D. Pokhrel1, E. Atici1, M. E. Arbogast1, W. St Clair1, and J. F. Fraser2; 1University of Kentucky, Department of Radiation Medicine, Lexington, KY, 2University of Kentucky, Department of Neurosurgery, Lexington, KY

Purpose/Objective(s): A non-invasive stereotactic radiosurgery instrument for pituitary adenomas is an adjuvant treatment option to surgical resection. We present our long-term clinical follow up outcomes in patients with pituitary adenomas and post radiosurgery incidence of new onset associated with dosimetric variables treated via the SRS instrument.

Materials/Methods: In this IRB approved retrospective study, a total of 90 patients who underwent GK SRS treatment to pituitary adenomas: functioning/non-functioning pituitary adenoma (FPA/n-FPA) between 2010 and 2024 were included. Utilizing high resolution contrast enhanced MRI scan, highly conformal GK SRS plans were generated manually or via lightening dose optimizer. Average tumor size was 0.99±1.46 (0.06–10.29) cc. Mean marginal prescription dose to FPA & n-FPA was 24±3 (14–30) Gy and 19±3 (12–25) Gy; prescribed to 50% isodose line. GK SRS plans were evaluated for Paddick’s conformity, gradient indices (PCI, GI), maximum dose to optic apparatus and brainstem and normal tissue volume (NTV) around pituitary sella receiving V8Gy, V10Gy, V12Gy, and V14Gy. Patients were followed up for treatment response and hypopituitarism post GK in 3-month intervals.

Results: For highly conformal GK SRS plans, PCI and GI were 0.58±0.08 (0.45–0.77) and 3.02±0.41 (2.11–4.18). Average maximum dose to optic apparatus and brainstem were 6.5 Gy (maximum up to 9.1 Gy) and 5.9 Gy (18.0 Gy). Mean NTV around pituitary sella receiving V8Gy, V10Gy, V12Gy, and V14Gy were 5.29, 3.60, 2.57, and 1.85 cc. 74/90 patients had clinical outcome with mean follow up intervals of 48±41 (4–162) months. A total of 77 treatments with a 25:51 male to female ratio were evaluated; 3 repeat GK SRS. Median age was 47±14 (18–77) years. Of these, 34 (43.4%) were treated for FPA and 37 (48.7%) treated for n-FPA. Tumor local control was achieved for a total of 64 (83.1%) patients with GK, while 13 (16.9%) did not respond. 10 of 13 were FPA patients and all females. 3 of 13 underwent a second course of GK (in 6-24 months) were all female with FPA and gained local tumor control. One patient had blurred vision post GK; no patients presented with brainstem toxicity. Follow up reports showed onset of all 3 axes of hypopituitarism in 18 (24.3%) FPA patients at on average 48 months post GK; they were managed with hormone replacement. 7 of 18 FPA patients reporting hypothyroidism were female. Linear correlation between hypothyroidism and maximum dose to pituitary tumor (p=0.03) but no correlation with NTV was seen.
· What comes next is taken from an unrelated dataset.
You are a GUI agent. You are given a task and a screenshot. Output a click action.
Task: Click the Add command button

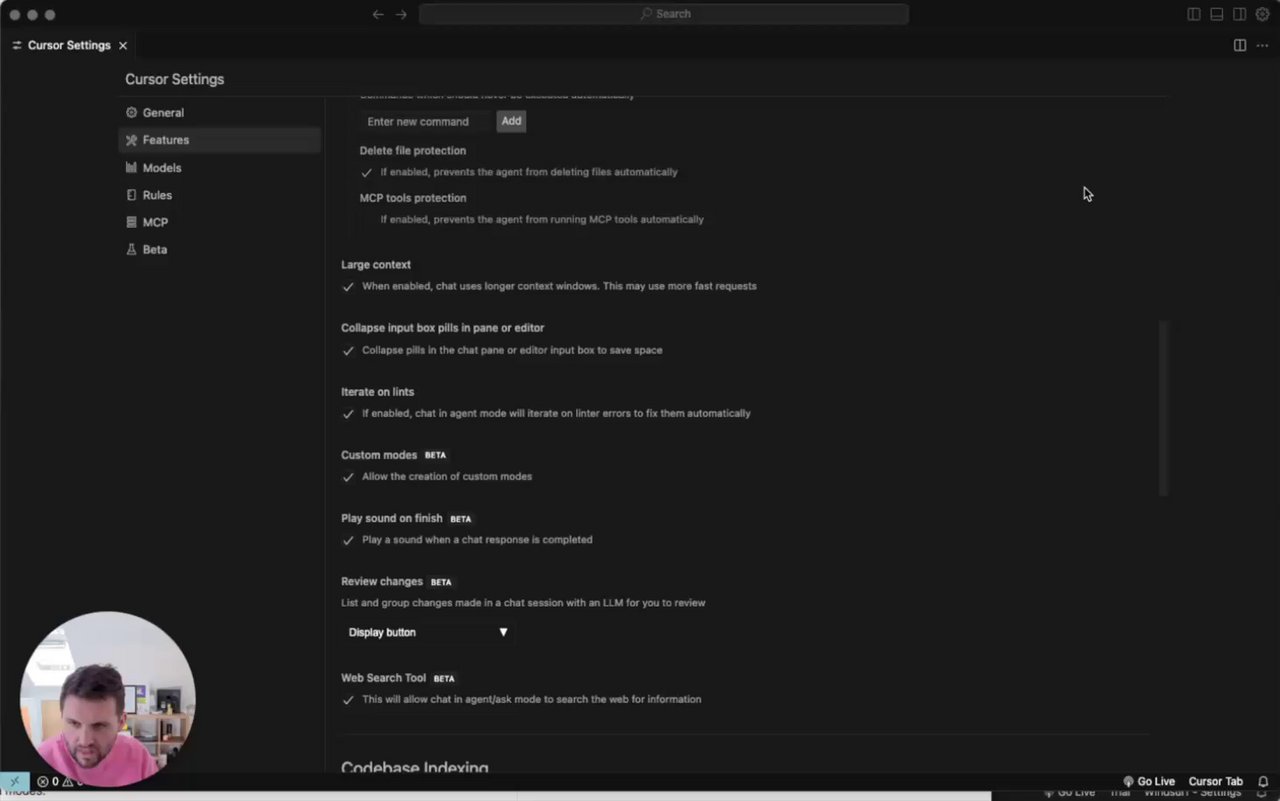(x=511, y=121)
Conclusion: Our long-term clinical follow up results of GK SRS to pituitary adenomas is a highly effective treatment with less radiation induced hypopituitarism including reirradiation. Majority of FPA were female patients who also developed hypopituitarism after GK and related to maximum tumor dose. These clinical findings will be useful to future pituitary GK plan optimization. Detail data analysis of pituitary deficit post GK SRS in all 3 hormonal axes plus Kaplan-Meier prediction is warranted.